> _TEXT SEGMENT_
┌──

Cash flow from operations has not historically been sufficient to sustain our operations without the above additional sources of capital.  As of September 30, 2013, the Company had cash and cash equivalents of $1,010,000.  Cash flow consumed by our operating activities totaled $2,573,000 for the nine months ended September 30, 2013, as compared to $4,175,000 for the nine months ended September 30, 2012.  The decrease in the cash consumed by our operating activities is due to an expansion of our farm revenue, an overall decrease in operating expenses and a reduction of cash paid for interest expense.

As of September 30, 2013, the Company had $2,023,000 in current assets and $2,064,000 in current liabilities.  The Company intends to continue with its strategy of offering debt and equity securities to expand their Farming Business and Water Business and retire portions of its current debt.

Cash used in investing activities was $1,311,000 for the nine months ended September 30, 2013 compared to use of cash of $1,402,000 for the nine months ended September 30, 2012.  During the nine months ended September 30, 2013, we purchased $1,335,000 of land, water shares and infrastructure, added $34,000 of equipment and sold equipment for $58,000.  During the nine months ended September 30, 2012, we purchased $1,470,000 in land, water shares and infrastructure and sold equipment of $68,000.

Cash flows provided by our financing activities for the nine months ended September 30, 2013 were $3,554,000 compared to $5,028,000 for the nine months ended September 30, 2012.  The decrease is primarily due to reduced borrowings, which decreased from $5,111,000 as of September 30, 2012 to $4,199,000 as of September 30, 2013.

└──

> _DATASET EXCERPT_
┌──

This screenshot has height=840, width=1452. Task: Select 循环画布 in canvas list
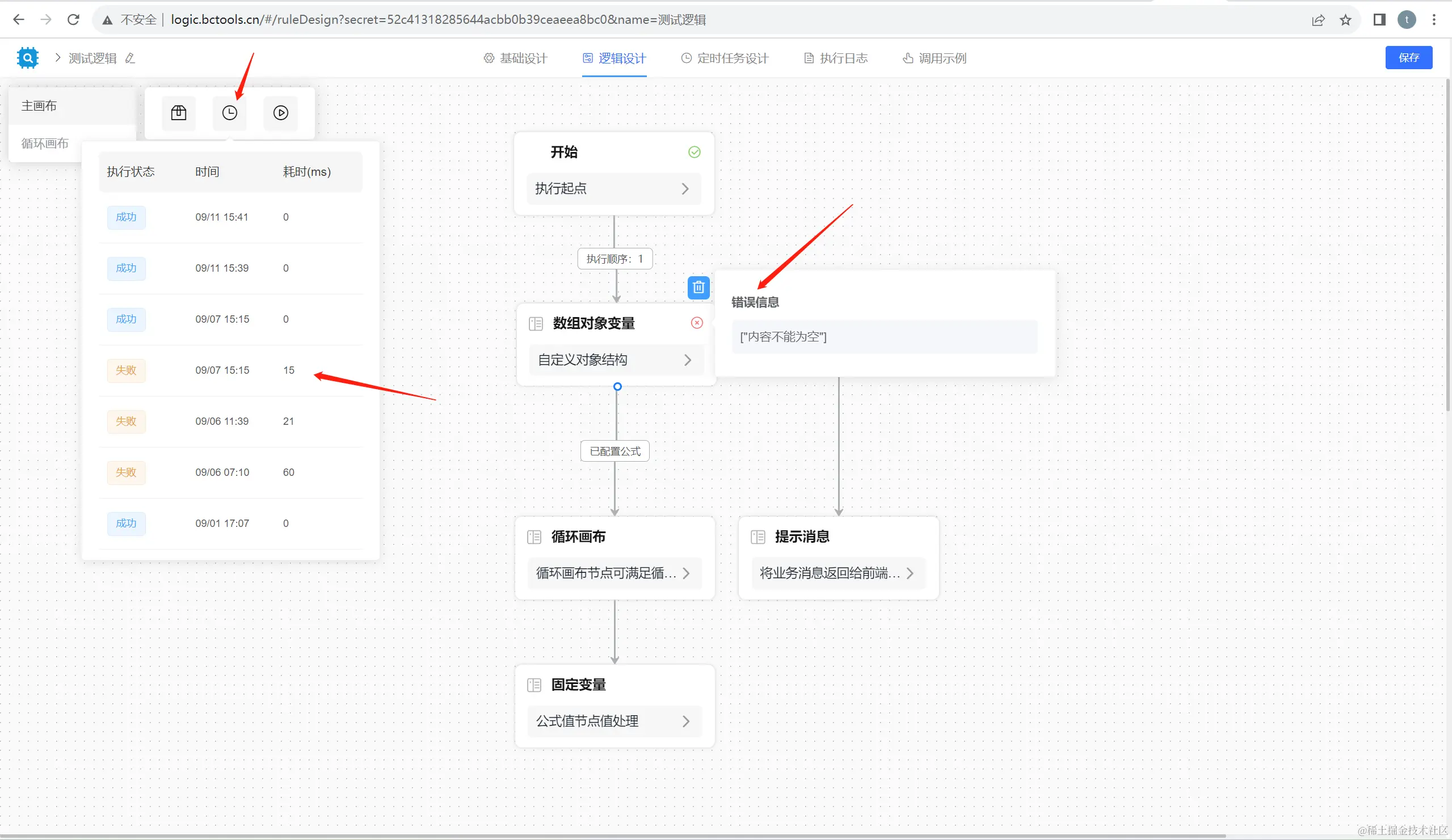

└──

Please extract the part of the cash flow passage that opens with the words containing "Cash used in" and closes with "September 30, 2013.". The listing has no connection to the cash flow passage.

> _RESULT OF THE EXERCISE_
Cash used in investing activities was $1,311,000 for the nine months ended September 30, 2013 compared to use of cash of $1,402,000 for the nine months ended September 30, 2012.  During the nine months ended September 30, 2013, we purchased $1,335,000 of land, water shares and infrastructure, added $34,000 of equipment and sold equipment for $58,000.  During the nine months ended September 30, 2012, we purchased $1,470,000 in land, water shares and infrastructure and sold equipment of $68,000.

Cash flows provided by our financing activities for the nine months ended September 30, 2013 were $3,554,000 compared to $5,028,000 for the nine months ended September 30, 2012.  The decrease is primarily due to reduced borrowings, which decreased from $5,111,000 as of September 30, 2012 to $4,199,000 as of September 30, 2013.